Tusk, who began his second term in October, doesn’t face any immediate political threats to his coalition, which has a four-seat majority in parliament. The current legislature’s term ends in three years.
Still, 64 percent of Poles are increasingly concerned about the economy’s future, up 5 percentage points from July, according to an Aug. 14-23 poll of 1,011 people by Warsaw-based researcher CBOS. No margin of error was given.
Tusk, 55, has credited policies aimed at narrowing the deficit with helping to reduce borrowing costs. The yield on the government’s five-year bond reached a record low of 4.22 percent at 2:45 p.m. Warsaw time, down from 5.05 percent on Oct. 10 after Tusk’s re-election, according to generic data compiled by Bloomberg.
The cost to insure Polish debt against non-payment for five years using credit-default swaps rose one basis point to 152, data compiled by Bloomberg show. The swaps cost 89 basis points less than the average for countries in eastern Europe, the Middle East and Africa included in the Markit iTraxx SovX CEEMEA Index, compared with an average difference of 78 basis points in the first half of 2012.

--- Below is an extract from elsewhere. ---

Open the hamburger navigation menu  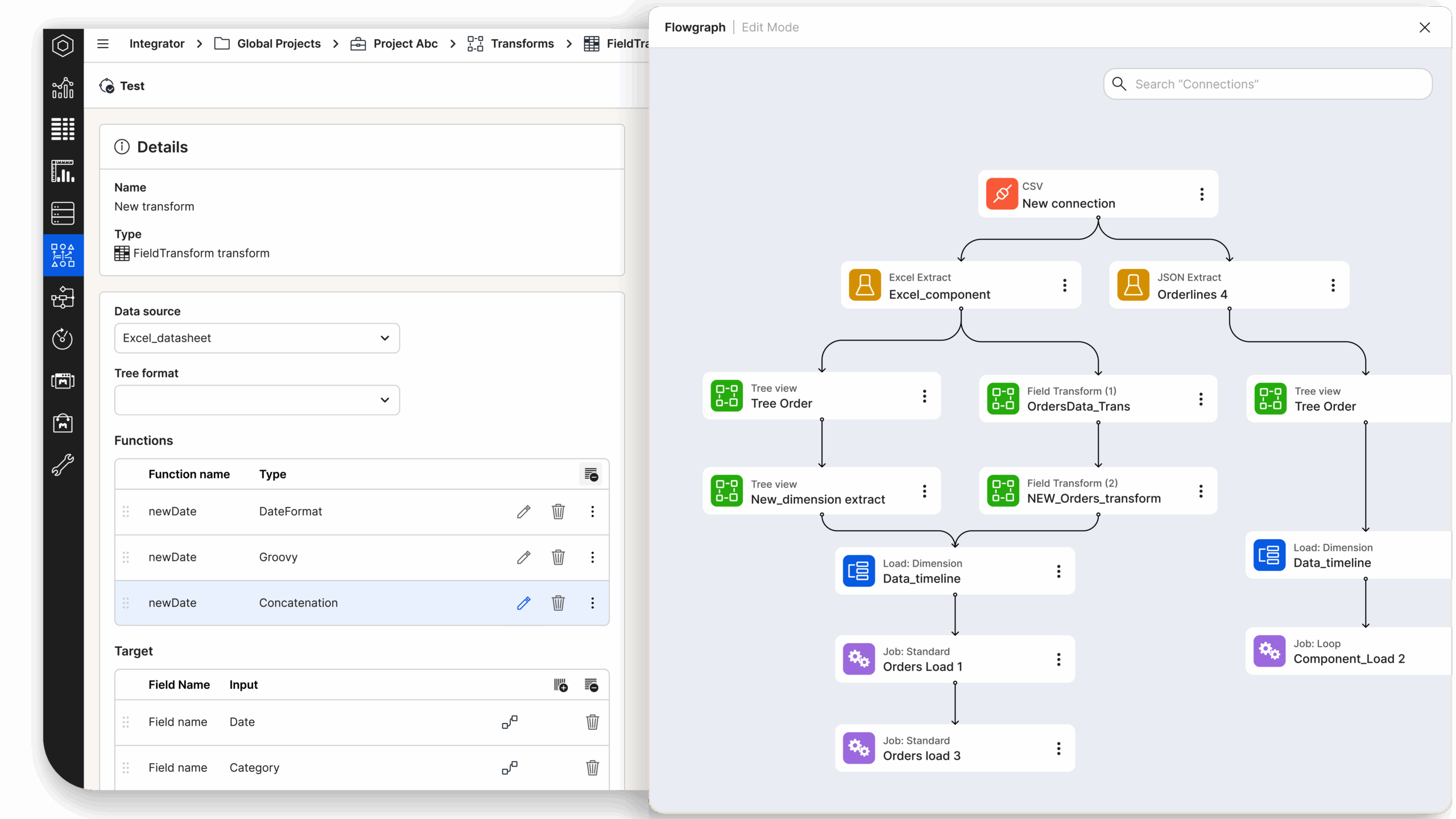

“In the light of weakening economy, we should definitely keep some public investments, which may not be possible if we continue reducing the deficit at the pace we have outlined so far,” Jacek Wisniewski, also a member of Tusk’s Council of Economic Advisers, said by phone yesterday.
Sticking to 3 percent in 2013 “won’t mean any loosening” and “will avoid a further tightening of fiscal policy, which is what’s required when an economy slows,” he said.